**DATOS PROPORCIONADOS**
• • • • •

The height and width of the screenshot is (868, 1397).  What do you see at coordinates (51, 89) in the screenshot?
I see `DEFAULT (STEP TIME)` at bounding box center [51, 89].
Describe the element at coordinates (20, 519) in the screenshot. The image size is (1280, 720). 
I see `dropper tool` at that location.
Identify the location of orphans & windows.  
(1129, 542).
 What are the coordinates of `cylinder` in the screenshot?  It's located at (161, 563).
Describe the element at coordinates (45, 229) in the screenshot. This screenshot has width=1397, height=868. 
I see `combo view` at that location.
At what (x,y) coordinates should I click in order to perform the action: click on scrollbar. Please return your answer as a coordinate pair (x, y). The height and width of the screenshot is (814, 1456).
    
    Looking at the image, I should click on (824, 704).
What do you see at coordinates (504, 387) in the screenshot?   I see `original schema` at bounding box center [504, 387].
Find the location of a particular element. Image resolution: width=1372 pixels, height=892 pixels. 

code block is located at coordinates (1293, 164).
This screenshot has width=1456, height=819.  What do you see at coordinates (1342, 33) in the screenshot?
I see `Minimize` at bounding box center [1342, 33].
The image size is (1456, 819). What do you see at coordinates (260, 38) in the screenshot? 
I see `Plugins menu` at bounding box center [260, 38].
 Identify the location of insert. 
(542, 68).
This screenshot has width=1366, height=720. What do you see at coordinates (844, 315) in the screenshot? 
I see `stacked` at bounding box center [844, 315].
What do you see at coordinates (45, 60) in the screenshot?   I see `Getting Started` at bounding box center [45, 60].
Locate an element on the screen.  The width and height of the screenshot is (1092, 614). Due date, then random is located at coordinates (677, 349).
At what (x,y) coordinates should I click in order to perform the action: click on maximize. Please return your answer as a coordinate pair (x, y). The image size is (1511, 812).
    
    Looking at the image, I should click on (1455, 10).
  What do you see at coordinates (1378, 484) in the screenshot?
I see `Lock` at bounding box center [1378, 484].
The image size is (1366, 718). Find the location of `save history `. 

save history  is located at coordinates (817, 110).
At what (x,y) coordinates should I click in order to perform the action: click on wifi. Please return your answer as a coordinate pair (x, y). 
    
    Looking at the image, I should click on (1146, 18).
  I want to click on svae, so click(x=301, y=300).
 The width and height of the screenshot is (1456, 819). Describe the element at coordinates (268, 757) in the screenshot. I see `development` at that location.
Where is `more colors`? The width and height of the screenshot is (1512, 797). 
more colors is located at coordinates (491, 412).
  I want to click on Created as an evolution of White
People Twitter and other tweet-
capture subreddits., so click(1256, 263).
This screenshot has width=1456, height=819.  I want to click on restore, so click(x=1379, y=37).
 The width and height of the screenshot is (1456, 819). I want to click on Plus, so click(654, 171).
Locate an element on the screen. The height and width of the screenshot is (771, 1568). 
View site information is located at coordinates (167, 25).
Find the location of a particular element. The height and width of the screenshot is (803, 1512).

• • • • •

Copia tal cual todos los registros de arriba, línea por línea y sin cambiar nada.

The height and width of the screenshot is (868, 1397).  What do you see at coordinates (51, 89) in the screenshot?
I see `DEFAULT (STEP TIME)` at bounding box center [51, 89].
Describe the element at coordinates (20, 519) in the screenshot. The image size is (1280, 720). 
I see `dropper tool` at that location.
Identify the location of orphans & windows.  
(1129, 542).
 What are the coordinates of `cylinder` in the screenshot?  It's located at (161, 563).
Describe the element at coordinates (45, 229) in the screenshot. This screenshot has width=1397, height=868. 
I see `combo view` at that location.
At what (x,y) coordinates should I click in order to perform the action: click on scrollbar. Please return your answer as a coordinate pair (x, y). The height and width of the screenshot is (814, 1456).
    
    Looking at the image, I should click on (824, 704).
What do you see at coordinates (504, 387) in the screenshot?   I see `original schema` at bounding box center [504, 387].
Find the location of a particular element. Image resolution: width=1372 pixels, height=892 pixels. 

code block is located at coordinates (1293, 164).
This screenshot has width=1456, height=819.  What do you see at coordinates (1342, 33) in the screenshot?
I see `Minimize` at bounding box center [1342, 33].
The image size is (1456, 819). What do you see at coordinates (260, 38) in the screenshot? 
I see `Plugins menu` at bounding box center [260, 38].
 Identify the location of insert. 
(542, 68).
This screenshot has width=1366, height=720. What do you see at coordinates (844, 315) in the screenshot? 
I see `stacked` at bounding box center [844, 315].
What do you see at coordinates (45, 60) in the screenshot?   I see `Getting Started` at bounding box center [45, 60].
Locate an element on the screen.  The width and height of the screenshot is (1092, 614). Due date, then random is located at coordinates (677, 349).
At what (x,y) coordinates should I click in order to perform the action: click on maximize. Please return your answer as a coordinate pair (x, y). The image size is (1511, 812).
    
    Looking at the image, I should click on (1455, 10).
  What do you see at coordinates (1378, 484) in the screenshot?
I see `Lock` at bounding box center [1378, 484].
The image size is (1366, 718). Find the location of `save history `. 

save history  is located at coordinates (817, 110).
At what (x,y) coordinates should I click in order to perform the action: click on wifi. Please return your answer as a coordinate pair (x, y). 
    
    Looking at the image, I should click on (1146, 18).
  I want to click on svae, so click(x=301, y=300).
 The width and height of the screenshot is (1456, 819). Describe the element at coordinates (268, 757) in the screenshot. I see `development` at that location.
Where is `more colors`? The width and height of the screenshot is (1512, 797). 
more colors is located at coordinates (491, 412).
  I want to click on Created as an evolution of White
People Twitter and other tweet-
capture subreddits., so click(1256, 263).
This screenshot has width=1456, height=819.  I want to click on restore, so click(x=1379, y=37).
 The width and height of the screenshot is (1456, 819). I want to click on Plus, so click(654, 171).
Locate an element on the screen. The height and width of the screenshot is (771, 1568). 
View site information is located at coordinates (167, 25).
Find the location of a particular element. The height and width of the screenshot is (803, 1512).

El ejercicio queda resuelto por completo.